In a sign of a shift in public opinion, Israel’s former prime minister Ehud Olmert called for a permanent ceasefire, arguing that Israel’s international partners will soon force it to stop the war anyway but it might be too late to save the hostages.

“It’s decision time,” Mr Olmert wrote in an editorial for the Haaretz newspaper.

“The State of Israel now faces the choice between a ceasefire as part of a deal that may bring home the hostages in the hope that most of them are alive, and a ceasefire with no deal, no hostages, no apparent achievement, with a total loss of the remnants of international public support for the State of Israel’s right to exist without terror threats from murder organisations.”
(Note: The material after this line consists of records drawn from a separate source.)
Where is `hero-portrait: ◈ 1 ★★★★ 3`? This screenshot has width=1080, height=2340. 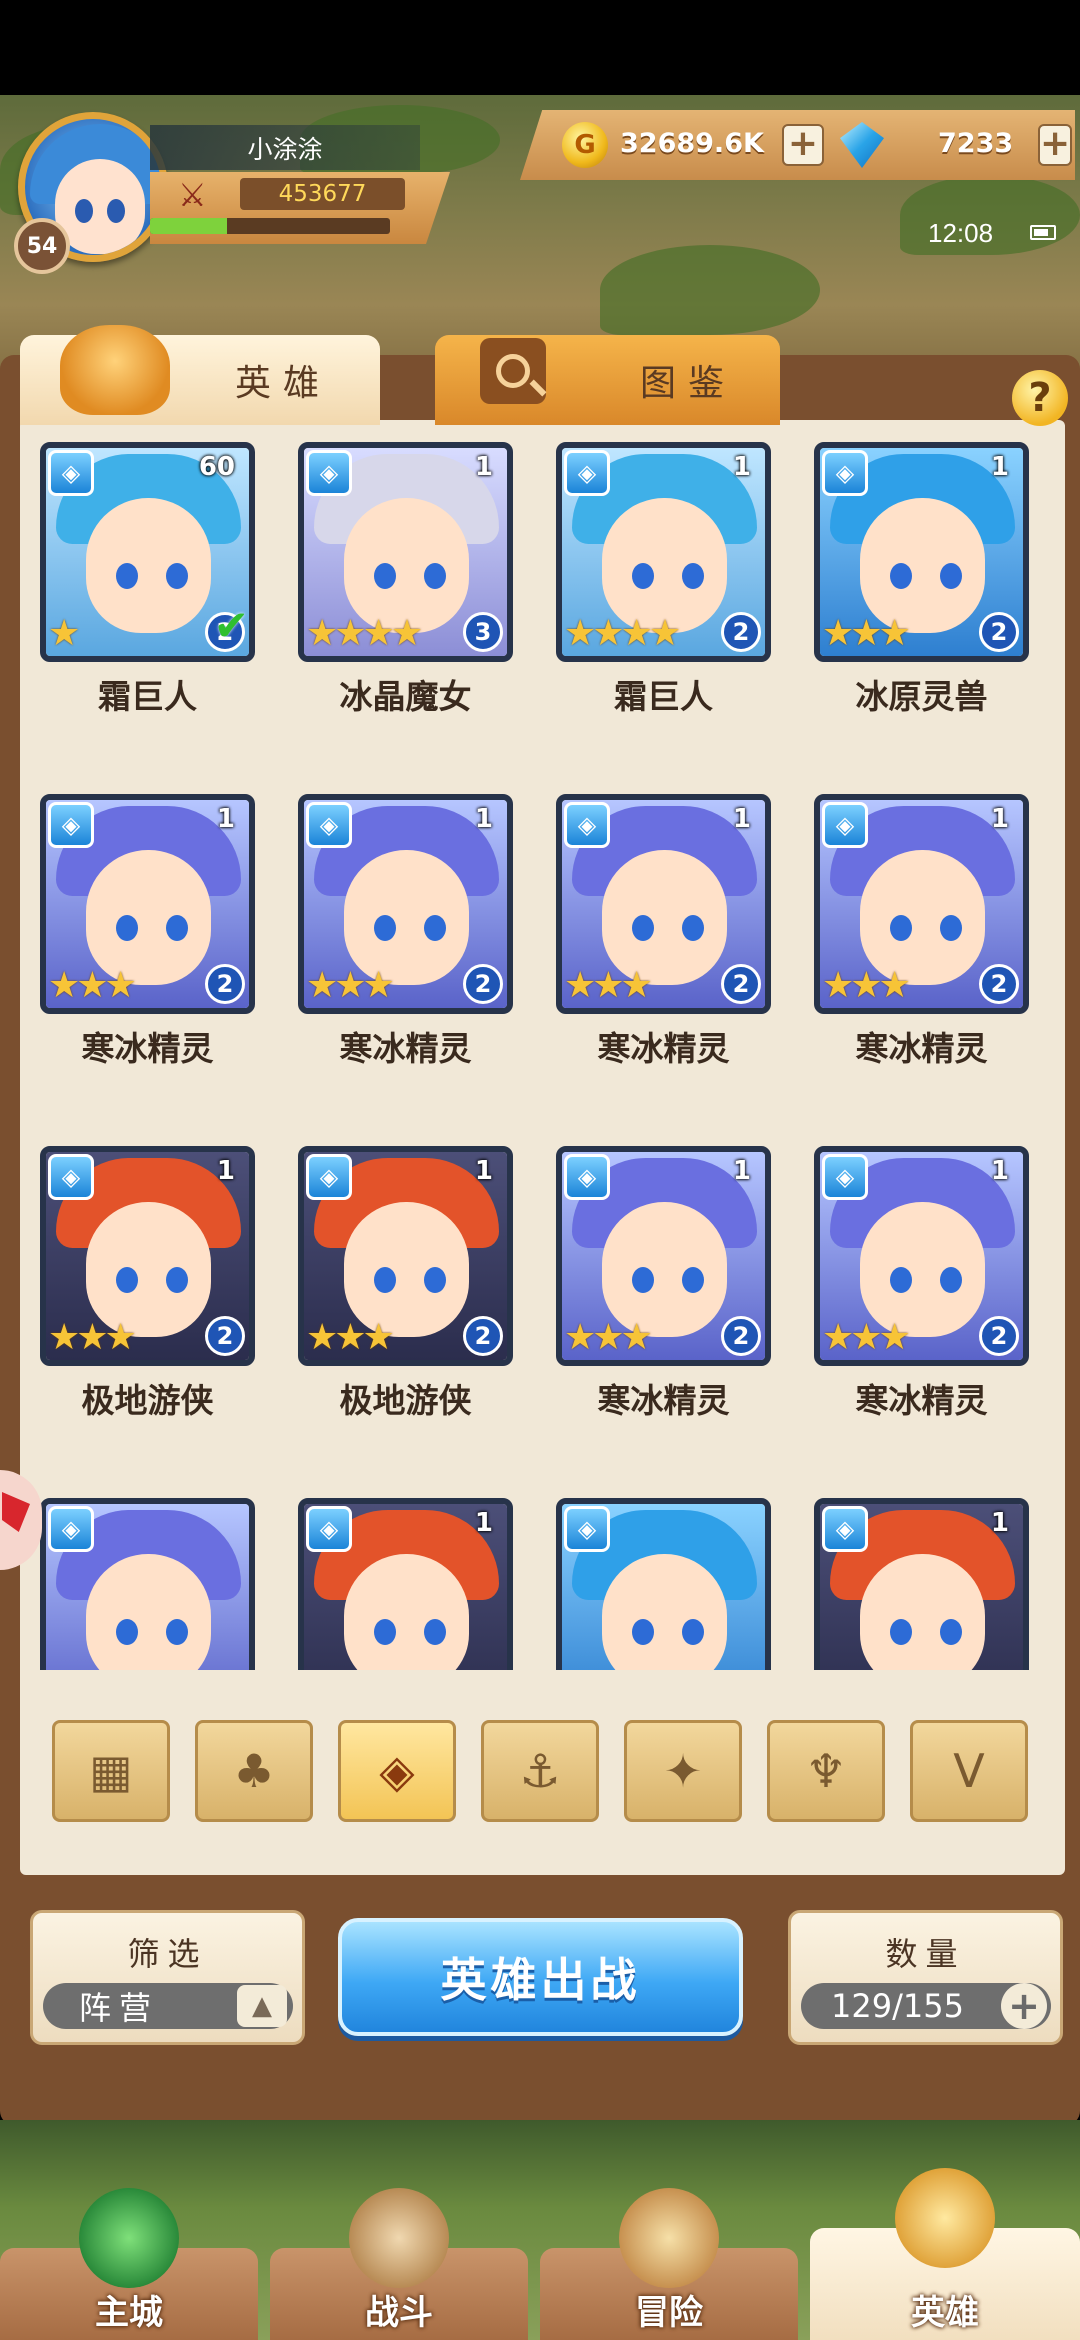
hero-portrait: ◈ 1 ★★★★ 3 is located at coordinates (406, 552).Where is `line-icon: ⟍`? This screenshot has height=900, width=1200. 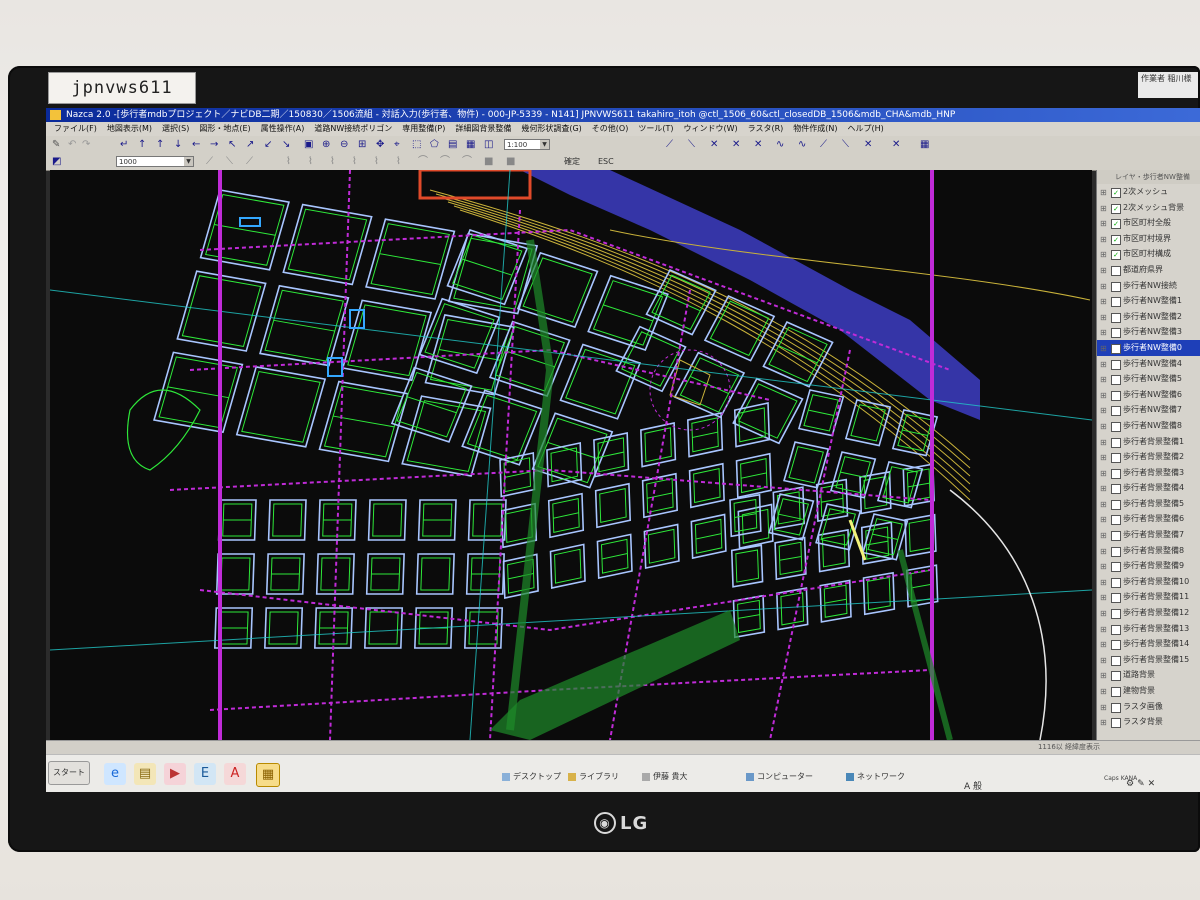 line-icon: ⟍ is located at coordinates (230, 162). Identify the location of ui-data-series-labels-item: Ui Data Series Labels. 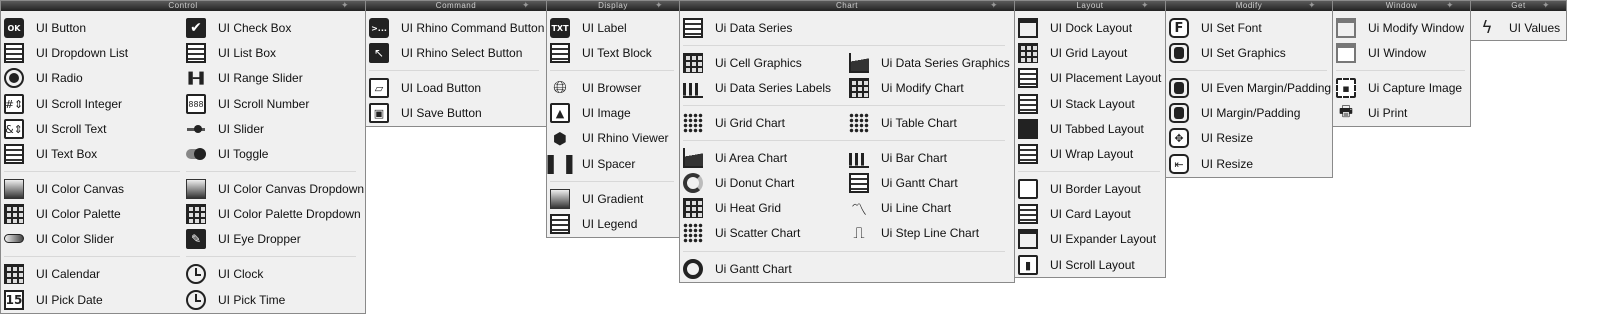
(757, 88).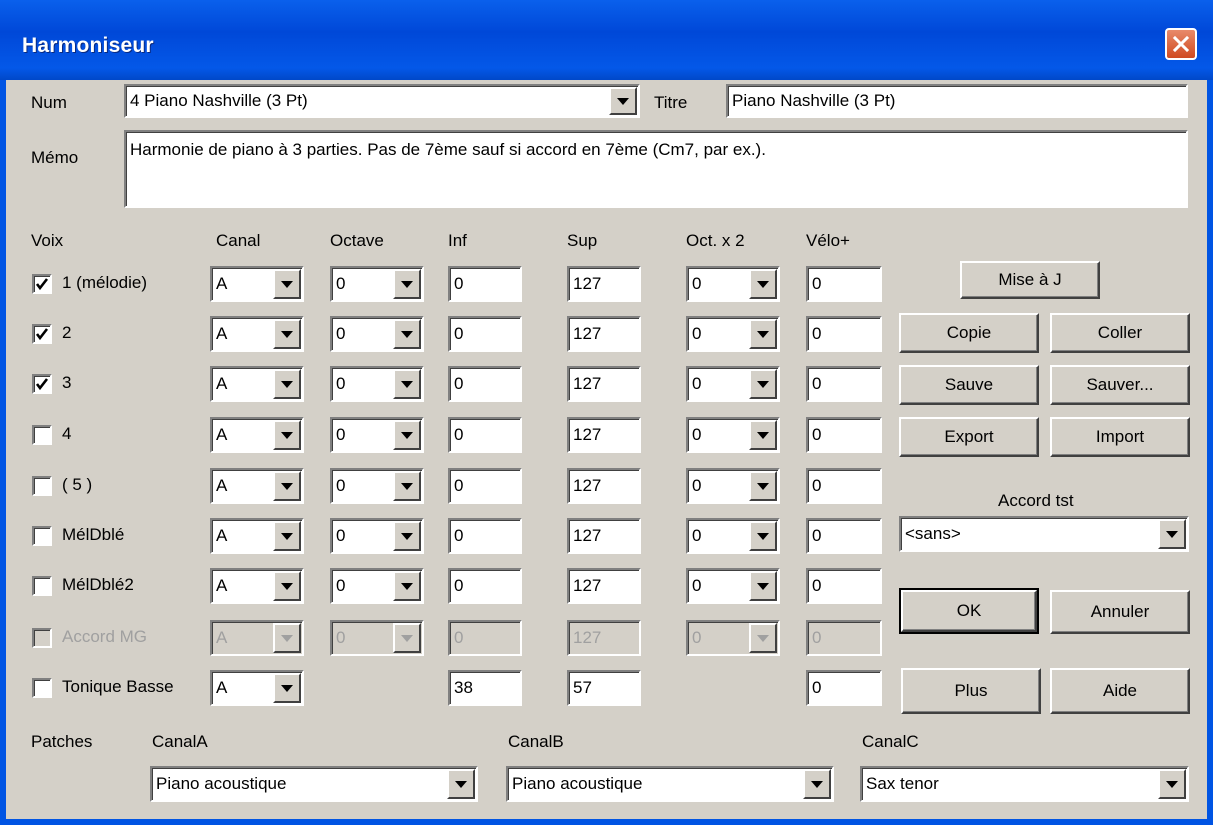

Israel was expanding its ground operation in Gaza on Friday as the military told residents of Gaza’s central Bureij town to evacuate south, with the IDF’s Arabic-language spokesman publishing a map of the zones that need to be evacuated, the Times of Israel reported.

Despite Israel’s declaration of safe areas for residents, aid agencies have said nowhere in the strip is safe.

Israeli air strike

In the northern town of Jabaliya, at least 16 people from the extended family of Gaza’s health minister were killed in an Israeli airstrike on their home on Friday morning, according to the Palestinian Shehab news agency.

Munir Al Bursh, who has been offering daily updates on casualties of the war in Gaza, was critically injured in the attack on his sister’s house.

In southern Gaza, three people including two children were reported killed in what appears to be a targeted Israeli drone strike on a civilian car in Rafah, according to Yussuf Al Hams, director of a local hospital.

Al Jazeera on Friday morning carried images of crowds surrounding the destroyed vehicle that sat on a largely intact street. The target of the strike was not immediately reported.

On Israel’s northern border, a 17-hour break in cross-border fire with Hezbollah ended on Friday morning with a sustained salvo of rockets from southern Lebanon where the Iranian-backed terrorist group is operating.

Later on Friday, the IDF said that it scrambled a fighter jet to shoot down a drone launched from Lebanon and heading to Israeli airspace.

Authorities in Lebanon who are believed to have little or no control over Hezbollah activities have urged Israel to commit to a UN resolution dating back to the 2006 Lebanon war that should have prevented the fighting.

“We are totally ready to commit to their implementation, on condition the Israeli side does the same, and withdraws – according to the international laws and resolutions – from occupied territory,” Najib Mikati, the Lebanese prime minister, said in a statement.